[WHAT YOU SHOULD DO]: Omit the pictures and retype only the lines from the one containing "This screenshot has height=486, width=427." through the end of the listing, both ends included.

————

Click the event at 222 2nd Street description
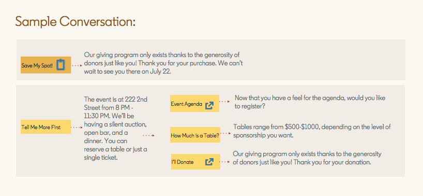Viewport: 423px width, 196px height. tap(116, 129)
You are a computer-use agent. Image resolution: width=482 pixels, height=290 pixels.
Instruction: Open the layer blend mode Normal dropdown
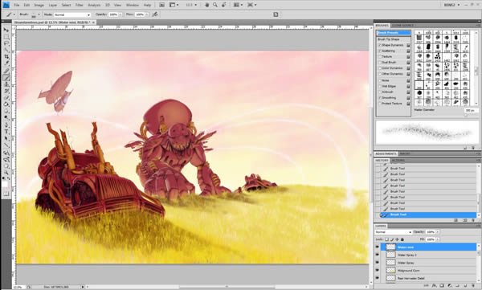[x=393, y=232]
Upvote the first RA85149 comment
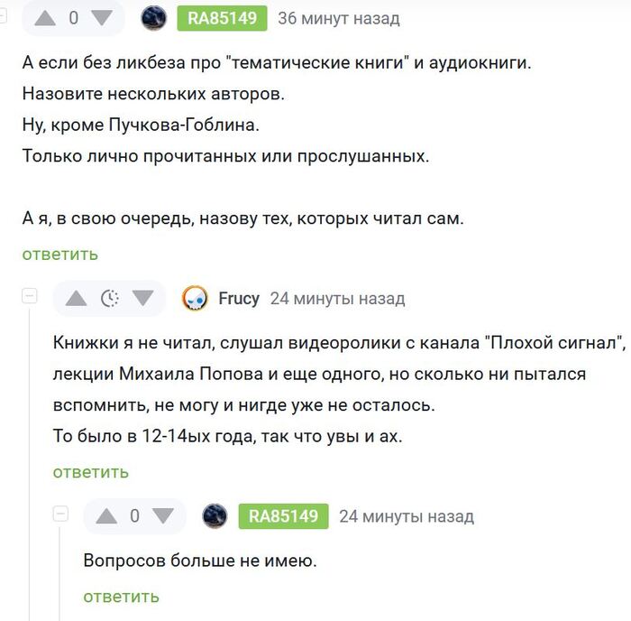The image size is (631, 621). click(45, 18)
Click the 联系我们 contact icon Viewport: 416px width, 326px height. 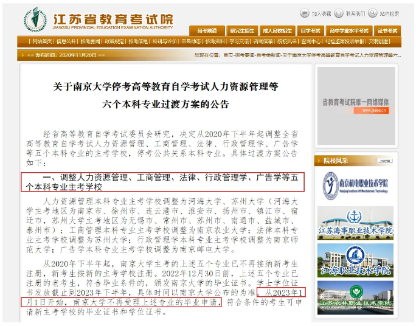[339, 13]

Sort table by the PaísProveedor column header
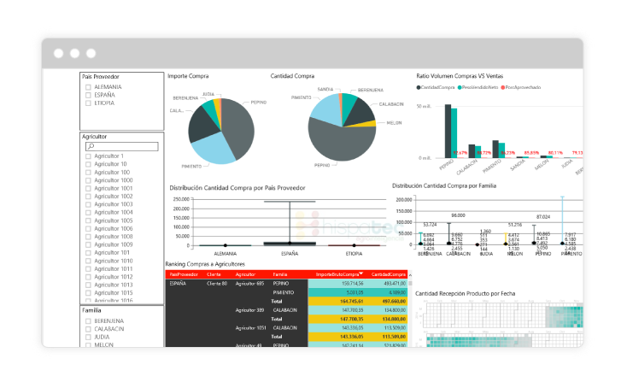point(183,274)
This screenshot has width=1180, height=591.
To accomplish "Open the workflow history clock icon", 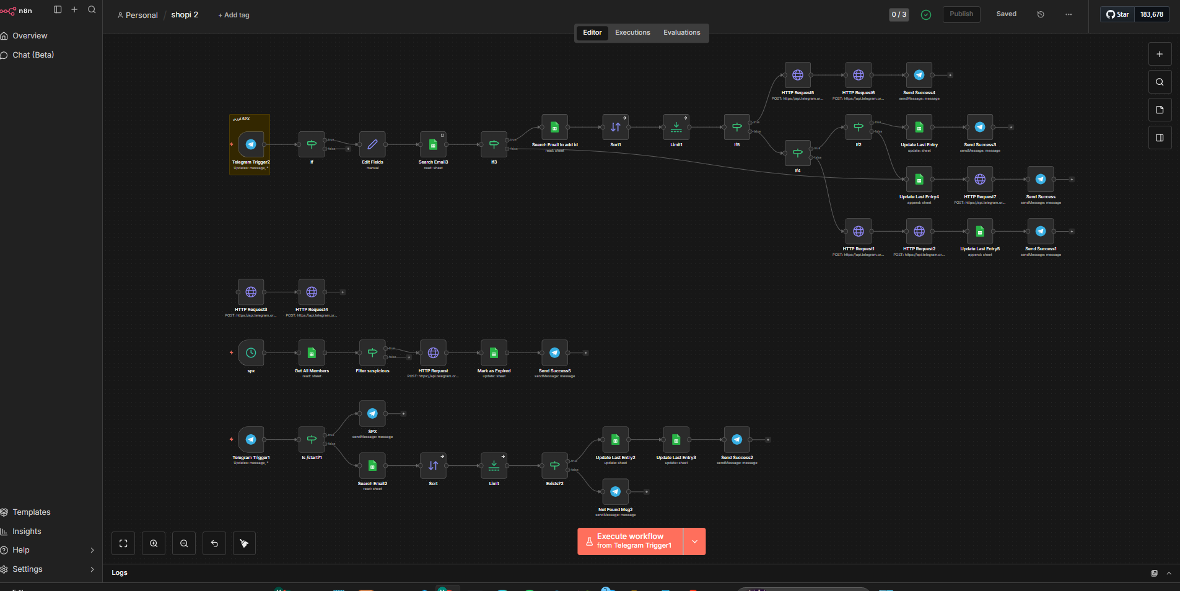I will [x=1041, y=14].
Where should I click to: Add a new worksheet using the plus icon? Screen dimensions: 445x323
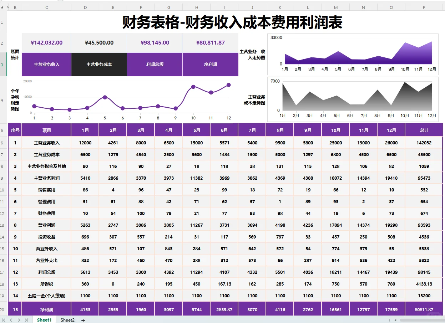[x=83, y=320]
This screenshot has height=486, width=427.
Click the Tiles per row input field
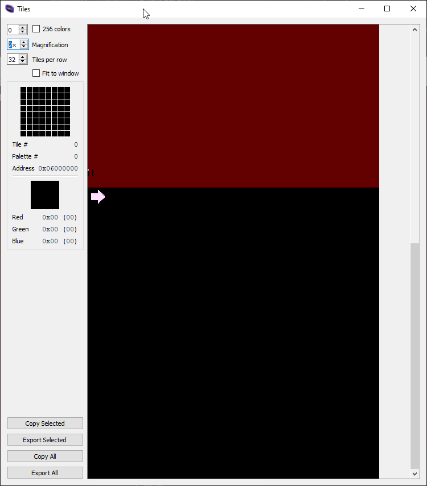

————

[WRITTEN SOLUTION]:
This screenshot has height=486, width=427.
Click the Tiles per row input field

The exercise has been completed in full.